◆ **Work instructions**:
Repeat, exactly as written, the lines from the one with "Instruction: Switch to" to the final line of the listing, and keep every picture out.

◆ **The data**:
----

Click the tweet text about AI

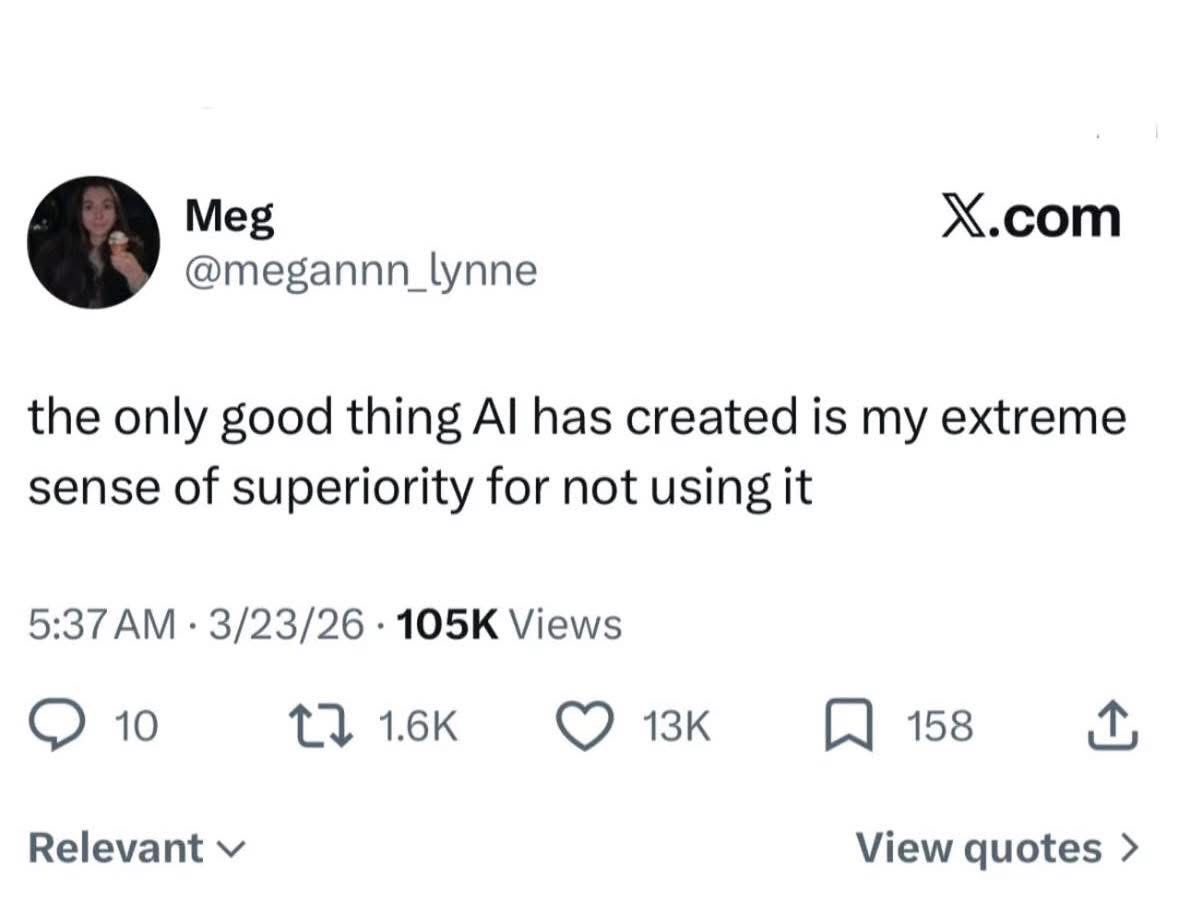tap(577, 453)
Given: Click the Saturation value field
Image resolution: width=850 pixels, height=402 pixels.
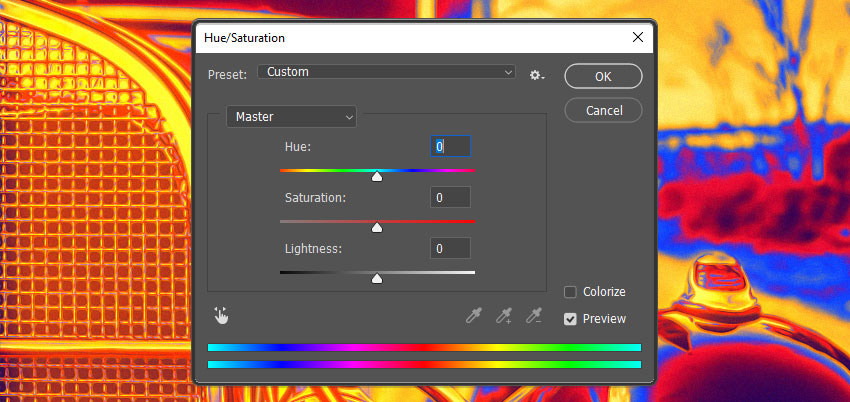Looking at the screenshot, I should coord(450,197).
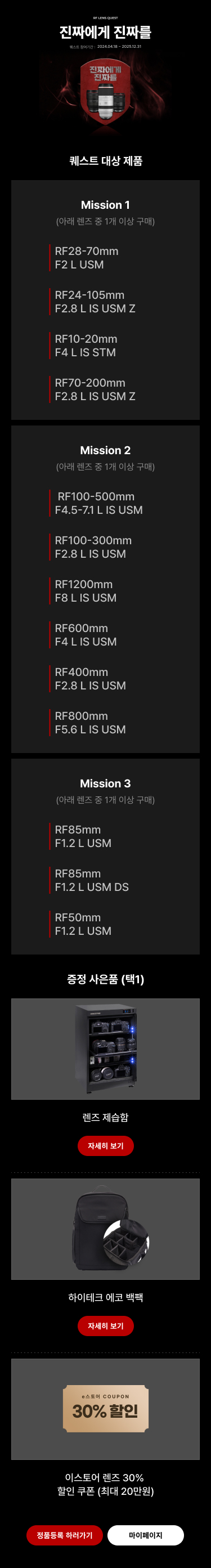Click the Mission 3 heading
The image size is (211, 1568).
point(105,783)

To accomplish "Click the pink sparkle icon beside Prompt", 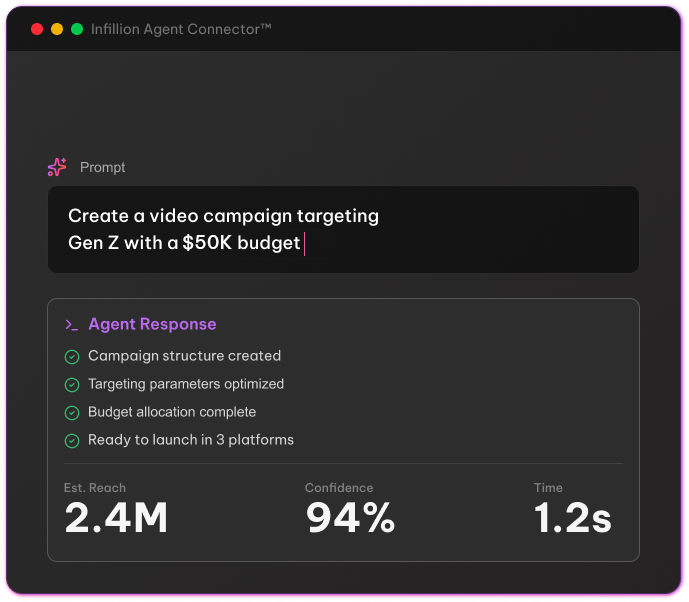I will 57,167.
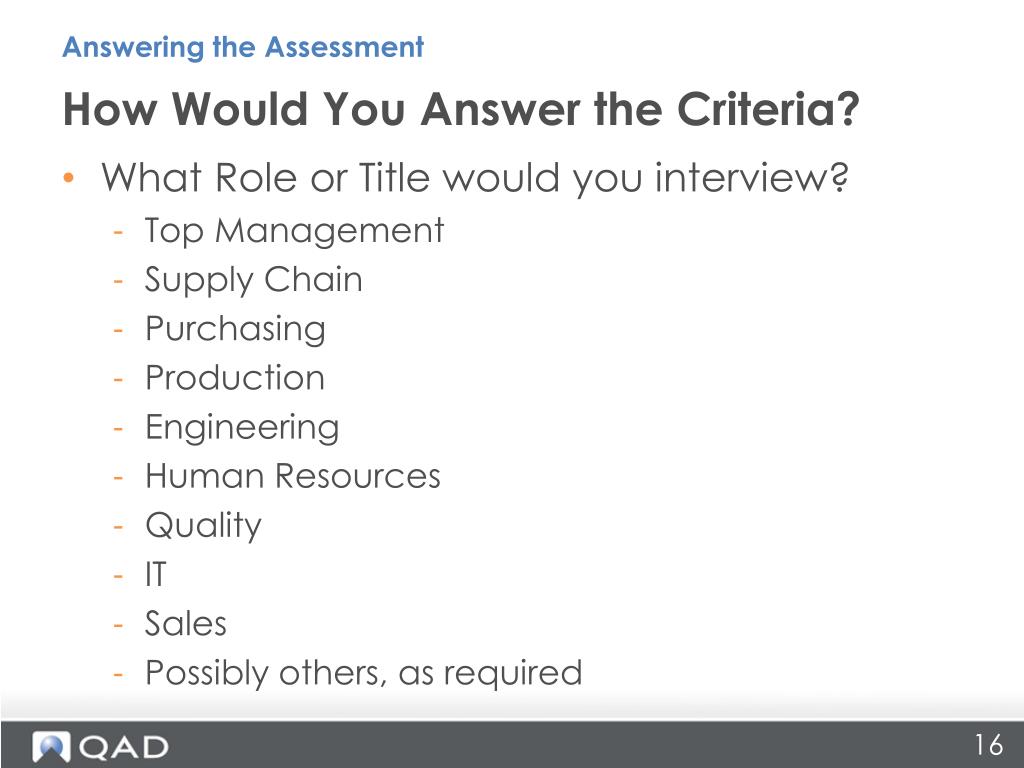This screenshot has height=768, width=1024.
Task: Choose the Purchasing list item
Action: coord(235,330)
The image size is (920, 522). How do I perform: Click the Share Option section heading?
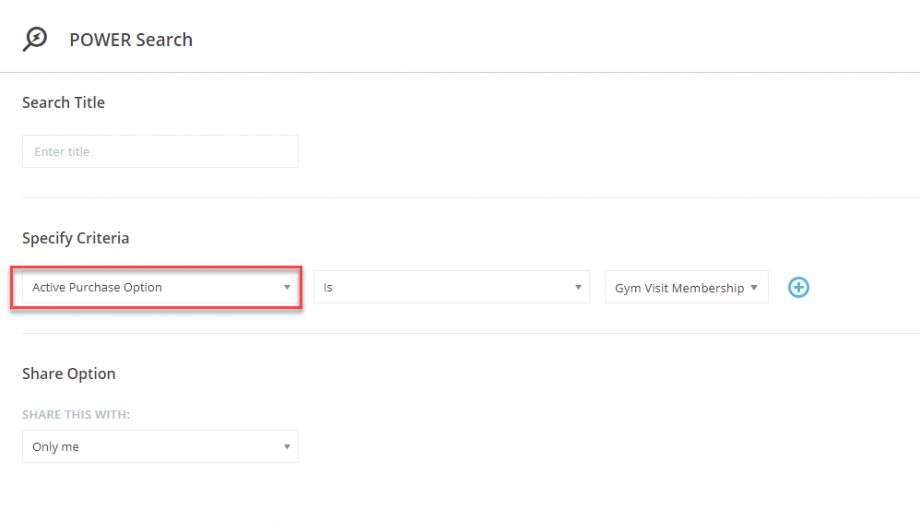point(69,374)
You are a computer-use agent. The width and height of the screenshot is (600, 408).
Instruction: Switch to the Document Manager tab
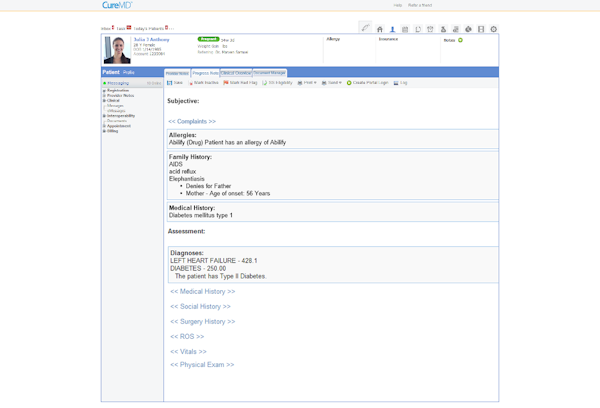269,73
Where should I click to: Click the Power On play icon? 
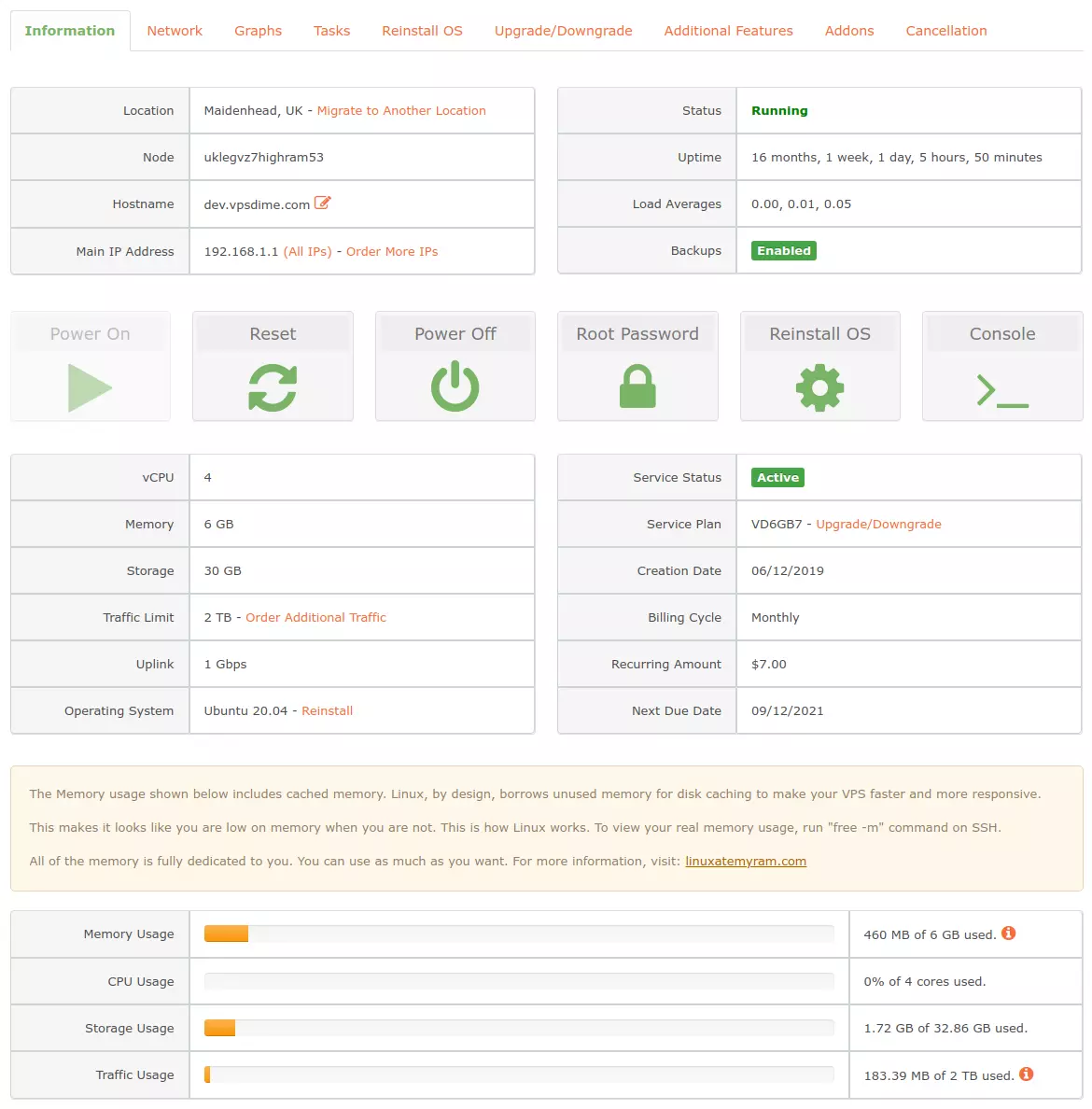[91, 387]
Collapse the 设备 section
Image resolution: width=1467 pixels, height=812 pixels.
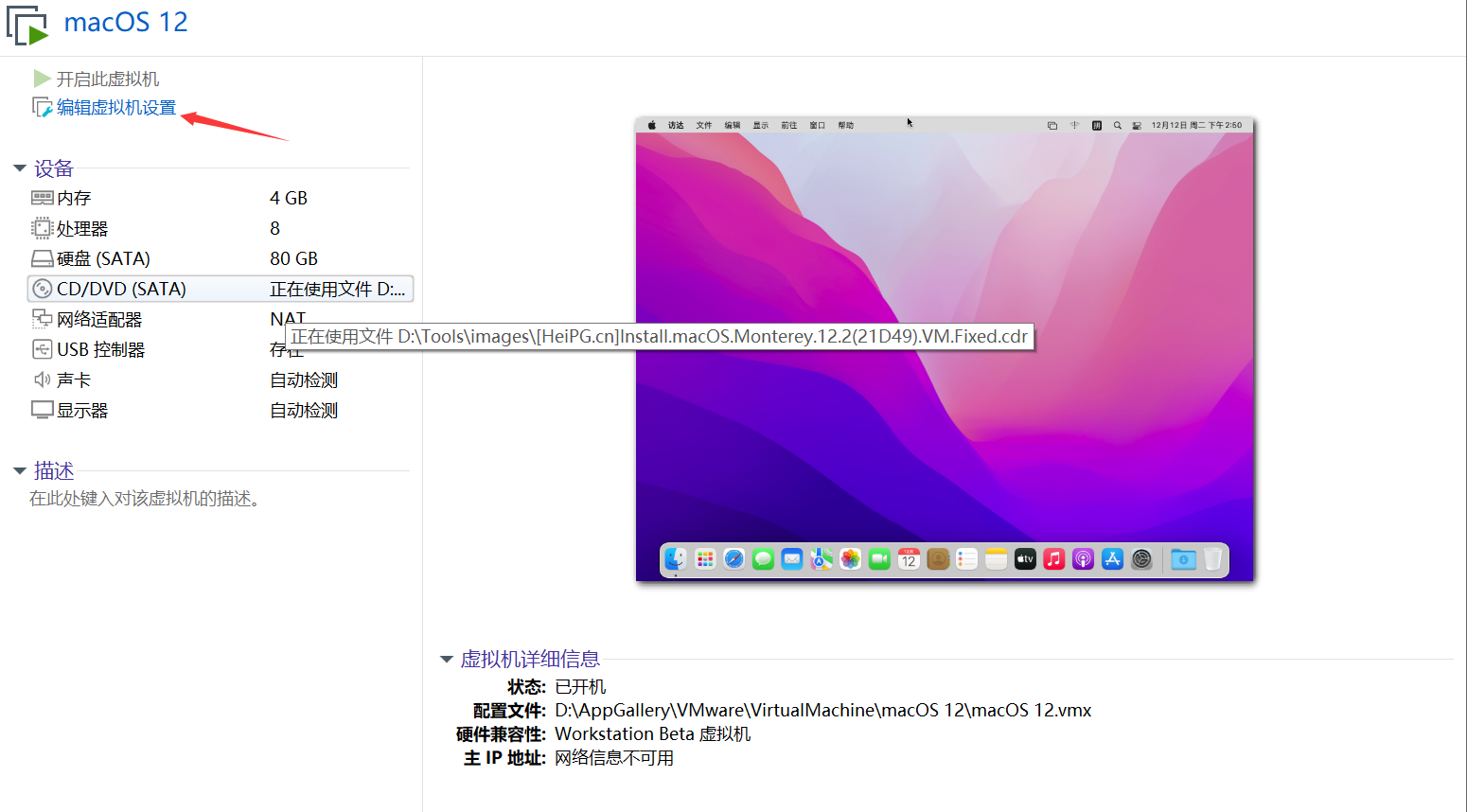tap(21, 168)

----

◆ **Solution**:
Instruction: Switch to the Document Manager tab
269,73
Where should I click to: Click the Power On play icon? 
[91, 387]
Collapse the 设备 section
Image resolution: width=1467 pixels, height=812 pixels.
tap(21, 168)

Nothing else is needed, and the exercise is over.